The painting he is doing here was presented to the Lutheran Church on Wayne Street in Jersey City, New Jersey. I have to go look and see if that church is still there.

His studio was in Jersey City. The photograph here was taken in January 1898 at his studio. He proudly poses with the painting that would be at that church and may for as much as I know, still be there.

I found the graves of the Kasidicks at Bay shore Cemetery. Sadly the grave site which is quite large, has no names marked on it. All the cemetery records were destroyed in the 1960's during the riots in Jersey City, when all the nuts burned and destroyed everything in their stupid path. Sadly, they also destroyed history.
I will never know much more about my family and the artists who once were a part of it. I can only say that Richard Kasidick's (May be Kasidict's) son was an artist also. He did a number of art pieces for Coke a Cola in the early days of the 20th century. I wonder when I see art from Coke, if perhaps my great great uncle may have done it. I will never know, it was all anonymous.

But I thought I would honor my great great great uncle, Richard ..Who I never knew, but will always know.

Thursday, November 26, 2009

The George Washington Centennial in New York City in the Magazine of American History.July 1889, and a momento token of that event.

Here is a token from the event you will read about in this article. These were sold during the event and usually had a ribbon tied into the small hole in the token. On the front it mentions the anniversary of Washington assuming the office as the first President.
On the reverse is the Brooklyn Bridge which was said to be the 8th wonder of the world.
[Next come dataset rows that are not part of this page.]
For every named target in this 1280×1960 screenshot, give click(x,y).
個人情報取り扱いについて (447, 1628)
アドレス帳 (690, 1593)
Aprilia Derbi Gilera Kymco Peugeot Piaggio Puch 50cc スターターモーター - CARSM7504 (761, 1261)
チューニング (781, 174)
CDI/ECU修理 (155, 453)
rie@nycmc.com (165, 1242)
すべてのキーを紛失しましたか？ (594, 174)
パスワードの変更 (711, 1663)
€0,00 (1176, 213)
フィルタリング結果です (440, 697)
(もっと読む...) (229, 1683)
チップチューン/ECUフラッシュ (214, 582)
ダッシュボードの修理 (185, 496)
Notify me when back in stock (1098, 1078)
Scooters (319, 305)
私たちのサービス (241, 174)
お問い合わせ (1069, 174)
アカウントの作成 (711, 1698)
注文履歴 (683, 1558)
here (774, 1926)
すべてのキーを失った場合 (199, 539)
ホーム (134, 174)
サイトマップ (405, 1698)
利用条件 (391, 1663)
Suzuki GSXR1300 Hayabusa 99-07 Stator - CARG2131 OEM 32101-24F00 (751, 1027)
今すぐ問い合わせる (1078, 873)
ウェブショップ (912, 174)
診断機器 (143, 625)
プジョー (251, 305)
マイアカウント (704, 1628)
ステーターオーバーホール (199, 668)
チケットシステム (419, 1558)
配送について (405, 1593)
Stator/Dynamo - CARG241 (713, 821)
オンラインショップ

Here is a wonderful and large story in the Magazine of American History of the 100th anniversary of the start of George Washington's term as President. He took the oath of office in New York City on April 30, 1789.
100 years later President Benj. Harrison came to honor that very important event, where it happened.

This magazine of course was made on rather acidic paper, which was in pieces. I have tried to put it together as well as I could. However, there are places where I just could not. But in this way I can preserve it well as I can. Enjoy this large and very detailed article.

Monday, November 23, 2009

A Civil War Thanksgiving...November 24, 1864. As drawn by Thomas Nast

This is the original Thanksgiving cartoon by Thomas Nast. For November 24, 1864

Thanksgiving became a official federal holiday in 1863. It had existed of course for many years. But during the American Civil War it became a true legal holiday. In 1864 there was a lot of cartoons about the holiday, perhaps none as unique as this one by Thomas Nast.

The holiday was declared by Abraham Lincoln as mentioned in 1863, but by 1864 there was much more going on for the holiday. Also the holiday was centered around the war.

In the various pictures in this cartoon there were some of the evil confederates, the peace keepers, the sailors, and thanks to Maryland, for freeing her slaves. (Not that they wanted too!)

In the blow up of the main picture you see Lincoln and his generals standing on a rebel flag. This was a Thanksgiving like none ever, as it was the last one of the Civil War period.

Lincoln would die the following April, and the holiday would take on a more thankful, rather than militaristic stance after his administration.
But as in the beginnings of all holidays, it had to get it's roots, and style.